Masek has joined this unique quest—
embarked upon by scores of other photo­­graphy students during the last decade ever since RIT professor Michael Peres received the inspiration from a former student who attended an exhibit at the Buffalo Museum of Science. The exhibit featured the work of Wilson “Snowflake” Bentley, a Vermont farmer who—after years of trial and 
error—became the first person to photograph a single snow crystal in 1885. 


Every winter since the Buffalo show, Peres, fellow RIT professor Ted Kinsman and photography students like Masek have been scurrying around campus—or outside the garage of Peres’ Brighton home, where he has created a “microclimate” ideal for catching snowflakes.


They carry pieces of black velvet draped over trays, desperately looking to delicately snatch the flawless flake to photograph 
under a microscope within scant seconds.


The images of these dazzling snowflakes have not gone unnoticed.
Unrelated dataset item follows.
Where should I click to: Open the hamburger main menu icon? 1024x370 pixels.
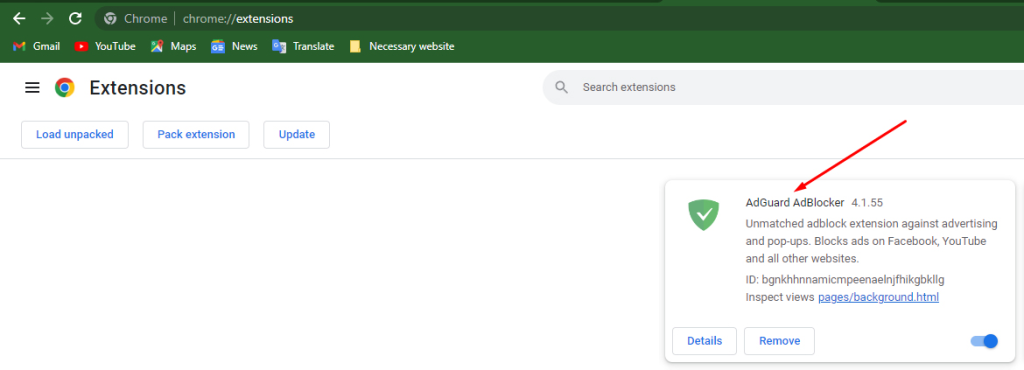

Last winter, Robert Johnson ’94 (photo illustration), director of photography at The Weather Channel, came across Peres’ photos on Facebook and worked with the RIT professor to post them for enjoyment worldwide.


While The Weather Channel success marked a major publicity coup, Peres and Masek caution that finding “scope worthy” snowflakes can be maddening.


“I’ve gone out to shoot snowflakes 
multiple times, but the majority of my best images came from one shoot,” recalls Masek. “To get good snowflake pictures, you are truly at the mercy of nature.”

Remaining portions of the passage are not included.